Actually, developing your video content strategy really can be that simple. Creating original content (advertising asset or not!) is one of the most authentic, powerful ways to tell your brand story and engage consumers online, especially on their mobile devices. According to research conducted by Google and Ipsos MediaCT, smartphone video viewers are significantly more likely to watch, share, and feel personally connected to ads and branded video content than their counterparts watching on desktop or television.
A video content strategy creates the foundation for strong social engagement by:
- Helping you determine what’s “ownable” and authentic to your brand
- Aligning your business goals with your content
- Ensuring you’re consistently communicating your brand under a unique, value-driven identity (which is crucial in a crowded digital space where there’s lots of competition for attention and eyeballs)
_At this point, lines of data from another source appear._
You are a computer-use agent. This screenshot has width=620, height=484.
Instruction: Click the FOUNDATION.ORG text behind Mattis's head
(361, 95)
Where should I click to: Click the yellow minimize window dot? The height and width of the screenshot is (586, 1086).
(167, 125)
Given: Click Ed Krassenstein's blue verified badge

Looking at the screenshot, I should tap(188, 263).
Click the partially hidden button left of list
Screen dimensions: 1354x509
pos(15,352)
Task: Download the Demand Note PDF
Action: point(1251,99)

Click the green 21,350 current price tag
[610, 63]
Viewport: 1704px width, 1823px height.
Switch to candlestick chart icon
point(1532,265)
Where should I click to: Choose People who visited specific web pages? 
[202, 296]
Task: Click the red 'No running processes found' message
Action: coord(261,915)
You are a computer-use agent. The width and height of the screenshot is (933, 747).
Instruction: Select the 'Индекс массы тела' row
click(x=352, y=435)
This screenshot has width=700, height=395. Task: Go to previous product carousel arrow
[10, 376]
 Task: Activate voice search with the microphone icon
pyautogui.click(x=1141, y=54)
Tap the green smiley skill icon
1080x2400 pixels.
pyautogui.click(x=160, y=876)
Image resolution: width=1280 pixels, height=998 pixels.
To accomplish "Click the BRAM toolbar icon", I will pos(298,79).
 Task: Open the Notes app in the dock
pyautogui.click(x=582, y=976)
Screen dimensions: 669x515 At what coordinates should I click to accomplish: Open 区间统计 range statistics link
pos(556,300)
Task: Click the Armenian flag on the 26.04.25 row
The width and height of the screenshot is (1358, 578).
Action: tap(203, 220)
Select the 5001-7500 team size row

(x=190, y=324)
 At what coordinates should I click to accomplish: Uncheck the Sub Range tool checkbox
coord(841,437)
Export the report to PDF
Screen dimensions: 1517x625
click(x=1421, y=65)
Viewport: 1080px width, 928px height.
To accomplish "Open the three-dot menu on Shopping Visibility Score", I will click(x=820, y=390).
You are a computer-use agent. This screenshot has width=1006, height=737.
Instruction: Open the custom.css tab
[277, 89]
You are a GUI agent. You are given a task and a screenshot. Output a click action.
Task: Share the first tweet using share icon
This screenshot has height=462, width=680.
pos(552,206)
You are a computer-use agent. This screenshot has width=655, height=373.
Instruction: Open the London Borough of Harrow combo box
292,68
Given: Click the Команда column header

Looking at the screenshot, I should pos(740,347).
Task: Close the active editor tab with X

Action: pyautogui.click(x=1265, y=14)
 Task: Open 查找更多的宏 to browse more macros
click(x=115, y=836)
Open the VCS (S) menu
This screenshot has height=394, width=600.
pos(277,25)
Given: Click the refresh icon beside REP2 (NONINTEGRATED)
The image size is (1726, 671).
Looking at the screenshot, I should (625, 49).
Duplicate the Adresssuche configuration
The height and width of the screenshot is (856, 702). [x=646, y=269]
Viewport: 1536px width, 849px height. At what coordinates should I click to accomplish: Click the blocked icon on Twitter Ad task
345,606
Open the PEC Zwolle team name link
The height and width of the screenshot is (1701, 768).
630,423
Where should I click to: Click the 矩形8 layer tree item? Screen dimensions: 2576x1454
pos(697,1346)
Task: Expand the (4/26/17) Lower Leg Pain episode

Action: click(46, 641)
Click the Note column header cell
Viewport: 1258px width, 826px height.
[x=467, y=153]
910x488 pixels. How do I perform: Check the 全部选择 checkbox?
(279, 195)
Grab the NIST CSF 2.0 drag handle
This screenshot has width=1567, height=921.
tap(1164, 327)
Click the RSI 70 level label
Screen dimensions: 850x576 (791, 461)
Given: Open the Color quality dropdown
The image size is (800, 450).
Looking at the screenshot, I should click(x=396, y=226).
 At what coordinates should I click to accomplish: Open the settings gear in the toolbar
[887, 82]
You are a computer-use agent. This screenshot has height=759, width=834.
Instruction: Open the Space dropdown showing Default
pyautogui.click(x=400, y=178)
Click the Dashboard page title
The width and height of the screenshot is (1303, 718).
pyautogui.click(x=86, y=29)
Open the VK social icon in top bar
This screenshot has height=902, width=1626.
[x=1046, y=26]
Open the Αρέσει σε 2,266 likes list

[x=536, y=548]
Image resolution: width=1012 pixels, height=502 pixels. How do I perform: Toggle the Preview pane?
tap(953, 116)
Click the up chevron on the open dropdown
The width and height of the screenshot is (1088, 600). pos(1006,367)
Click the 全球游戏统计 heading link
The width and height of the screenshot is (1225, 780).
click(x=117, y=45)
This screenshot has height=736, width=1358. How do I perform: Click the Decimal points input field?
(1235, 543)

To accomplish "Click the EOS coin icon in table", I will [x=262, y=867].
- Fueling the development of content that meets your customers’ needs and supports how they seek information online
Your video content strategy should be the intersection of what your brand represents and what your audience cares about.
So, before hitting record, hone in on your target audience:
- What kind of information are they looking for online and what do they care about?
- How are they searching for it?
- Which platforms are they using most?
- What devices are they on?
Once you determine how to communicate the way your brand meets your audiences’ needs, follow these four tips when you move into production:
- Remember, video content is not one-size-fits-all. A piece produced for Facebook won’t be the right fit for Instagram or Snapchat. So your content strategy needs to optimize your video across channels (whether that’s creating different versions or focusing efforts on one platform where you know your audience spends their time). Tip: Learn from your content. Track metrics throughout your campaign to see what’s working and what’s not. This allows you to shift your advertising and promotion strategy and invest more in content that’s getting the most engagement.
- Storytelling is the heart of great video. Your content isn’t about pushing a product. It’s about bringing what your brand stands for to the forefront (and getting people on board so they feel good about choosing the product). A new campaign from Jockey, Show ‘Em What’s Underneath, features three inspirational video stories: A S. Marine veteran who lost his legs while serving in Afghanistan; a female firefighter; and an adoptive dad. Yes, ultimately, they want you to choose their brand when you need to restock the underwear drawer. But this is a compelling way to show that Jockey stands for more, and hopes to encourage people to be confident with who they are.
- Collaborate to maximize your reach. Video production takes a lot of resources—time, money, and staff. Partnering with influencers on content creation is a simple, effective way to get your brand values out there, while having someone else do the legwork. From our collaborations with Marriott to Whole Foods, we’ve connected brands with top tier bloggers and social influencers that authentically tell their stories to new audiences. The bloggers we choose care about their user base and sharing content that really resonates. So it’s a two-way street: they have to be a good fit for the brand, and the brand has to be a good fit for them or else they’ll lose credibility with the audience they’ve worked so hard to build.
- Don’t underestimate the value of organic user-generated content. While you don’t have control over the production quality (and lots of other things like what the users will actually say), a brand’s customers can be their best, most authentic advocates. Kohl’s recently hit the free marketing jackpot thanks to Chewbacca Mom, whose Facebook Live video of her trying on a Chewbacca mask in the car outside of Kohl’s propelled her to America’s Favorite Mom status. (And let’s be clear, it’s her mask, it was not purchased for her kids. But she’s willing to share.) The video garnered over 150 million views thanks to her infectious laugh and the experience of finding joy in something so simple. It tapped into people’s emotions, was authentic, and best of all, totally free. This type of content amplification is a rarity, but it happens. (#Maytheforcebewithyou) But brands should think about ways to connect with their audiences emotions through these kinds of shared experiences. Be on the lookout for great content generated by your fans that you can curate and re-share on your own channels.
Now more than ever, mobile’s small screen is helping brands make a big impact in delivering what consumers want and need through video… whether that’s breakfast, underwear, or a Chewbacca mask.